Health & Medical stomach,intestine & Digestive disease

With Beer or Wine, The Stomach's Fine

With Beer or Wine, The Stomach's Fine Dec. 30, 2002 -- If your cup of cheer is wine or beer, there's a bit of good news. Those who imbibe a few weekly glasses have a slightly lower risk of carrying a germ that causes stomach ulcers.

The germ is a common bacterium: Helicobacter pylori or H. pylori for short. It can cause stomach ulcers, although not everybody who carries the bug gets an ulcer. First infections usually happen in childhood, but new infections can happen at any age. H. pylori can be a long-lasting infection. Sometimes people get over it without treatment, but antibiotic therapy is the only reliable way to cure an infection.

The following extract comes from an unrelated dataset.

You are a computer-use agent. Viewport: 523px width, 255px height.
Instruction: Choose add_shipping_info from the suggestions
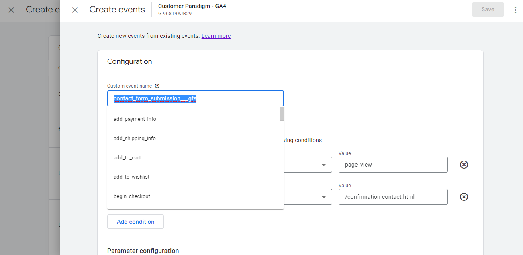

Now it looks as though wine and beer may help some people rid themselves of the bug. Liam J. Murray, MD, Queens University of Belfast, U.K., and colleagues tested 10,537 people for H. pylori infection. They also asked them how much alcohol and coffee they drank and how much they smoked.

"[The] results indicate that consumption of moderate amounts of alcohol in the form of wine, beer, lager, or cider may protect against H. pylori infection," the researchers report in The American Journal of Gastroenterology."

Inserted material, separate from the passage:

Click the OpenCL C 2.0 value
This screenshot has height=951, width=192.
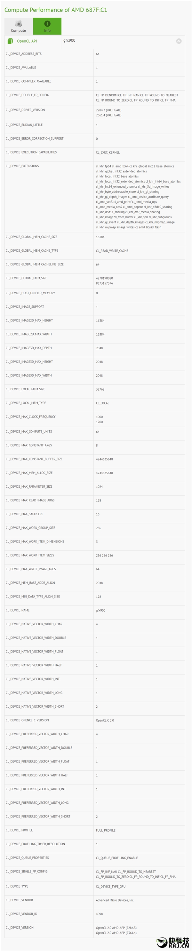(105, 720)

Murray's team found that it took at least three glasses of wine per week to get the H. pylori protection. Those who drank three to six weekly glasses of wine had 11% fewer H. pylori infections. Drinking more than six glasses per week decreased infections by another 6%.

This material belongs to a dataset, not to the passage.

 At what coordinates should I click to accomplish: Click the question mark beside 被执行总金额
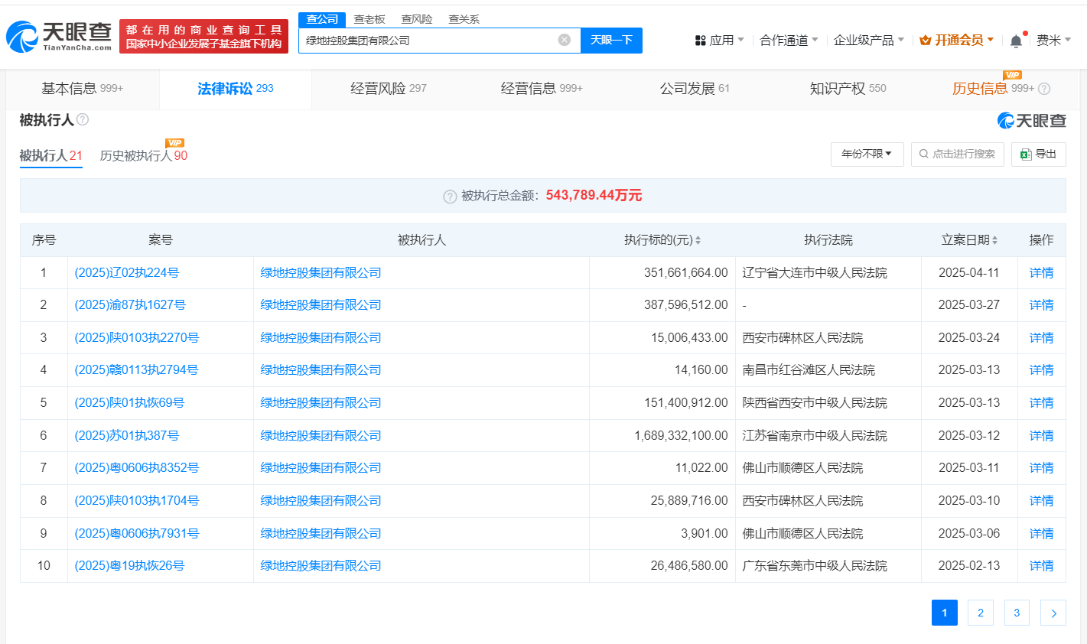pyautogui.click(x=450, y=195)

Drinking one or two half-pints of beer also dropped H. pylori infections by 11%. Three to six weekly half-pints dropped risk by another 6% -- but those who drank more beer than this didn't see any protection at all.

Those who preferred hard liquor were out of luck. They saw no protection. That, Murray and colleagues suggest, is because wine and beer increase secretion of stomach acids and speed the emptying of the stomach. Distilled spirits have no such effect.

The researchers note that wine and beer are rich in compounds with antibacterial activity. Thus the H. pylori protection linked to wine and beer may have nothing to do with their alcohol content.

Unlike earlier studies, Murray's team found that neither smoking nor coffee drinking had any effect on H. pylori infection.

The South and West Regional Research and Development Directorate and GlaxoSmithKline UK funded this study.